Im Jahr 2015 kniete die türkische Fotojournalistin Nilüfer Demir am Strand von Bodrum. Vor ihr lag der leblose Körper eines kleinen Jungen. Alan Kurdi, drei Jahre alt, rotes T-Shirt, blaue Hose, das Gesicht im Sand. Ein Bild von erschütternder Ruhe. Es wurde zur Ikone der syrischen Flüchtlingskrise. Es stand für vieles – und zeigte dabei doch einen konkreten Menschen.
Dieses Bild war nicht laut, nicht heroisch. Und gerade deshalb traf es ins Mark. Doch wie lange hielt das Erschrecken an? Und was blieb davon – jenseits der Schlagzeilen?
Auch wenn hier eine Frau den Auslöser gedrückt hat, bleibt das Muster erkennbar: Es ist der westliche Blick, der entscheidet, wann und wie Leid gezeigt wird. Und oft ist es dieselbe westliche Welt, die Teil dieses Leids ist. Als Handelnde. Als Schweigende. Als Profiteure der Systeme, die Grenzen ziehen und Menschen zurücklassen.
Diese Fotografien dokumentieren nicht nur. Sie spiegeln Machtverhältnisse wider. Sie zeigen die Beziehung zwischen denen, die abbilden, und jenen, die abgebildet werden. Zwischen Sichtbarkeit und Schweigen. Zwischen Anteilnahme und Aneignung.
Und immer wieder schwingt die Ästhetisierung des Leids mit.
Ein großes Wort, schwer. Und doch beschreibt es einen Punkt, an dem sich alles verdichtet. Wenn Leid in Schönheit gerinnt, wenn Elend zu einem perfekten Bild wird, droht der Mensch dahinter zu verschwinden. Dann wird das Kind zur Chiffre. Die Frau wird zum Zeichen. Das Gesicht wird zur Fläche für fremde Bedeutungen.

Wenn das Leid schön wird – Susan Sontag und die Frage der Verantwortung
Was geschieht, wenn der Schmerz uns nicht nur trifft, sondern uns mit einer fast verstörenden Schönheit berührt? Wenn wir nicht nur erschüttert sind, sondern über Komposition, Licht und Linienführung staunen?
Susan Sontag hat sich dieser unbequemen Frage gestellt. Ihr Blick fiel auf die großformatigen, meisterhaft komponierten Schwarzweiß-Fotografien von Sebastião Salgado. Seine Bilder zeigen Elend, Hunger und Vertreibung. Und doch sind sie schön. Zu schön?

§ Angezeigte Einträge

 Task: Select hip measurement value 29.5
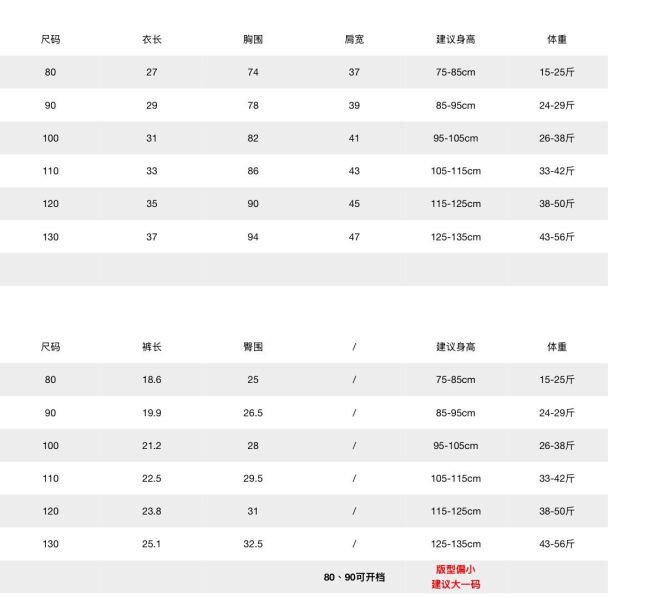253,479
==
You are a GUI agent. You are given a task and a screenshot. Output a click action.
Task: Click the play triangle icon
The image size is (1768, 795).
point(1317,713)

§ Erklärtes Ziel
Gib den Seitenauszug zur Ästhetisierung des Leids ab der Stelle mit „Ein großes Wort, schwer.“ bis einschließlich „und Linienführung staunen?“ wieder und benenne dabei „Schönheit“ in „Anmut“ um.

§ Antwort zur Aufgabe
Ein großes Wort, schwer. Und doch beschreibt es einen Punkt, an dem sich alles verdichtet. Wenn Leid in Anmut gerinnt, wenn Elend zu einem perfekten Bild wird, droht der Mensch dahinter zu verschwinden. Dann wird das Kind zur Chiffre. Die Frau wird zum Zeichen. Das Gesicht wird zur Fläche für fremde Bedeutungen.

Wenn das Leid schön wird – Susan Sontag und die Frage der Verantwortung
Was geschieht, wenn der Schmerz uns nicht nur trifft, sondern uns mit einer fast verstörenden Anmut berührt? Wenn wir nicht nur erschüttert sind, sondern über Komposition, Licht und Linienführung staunen?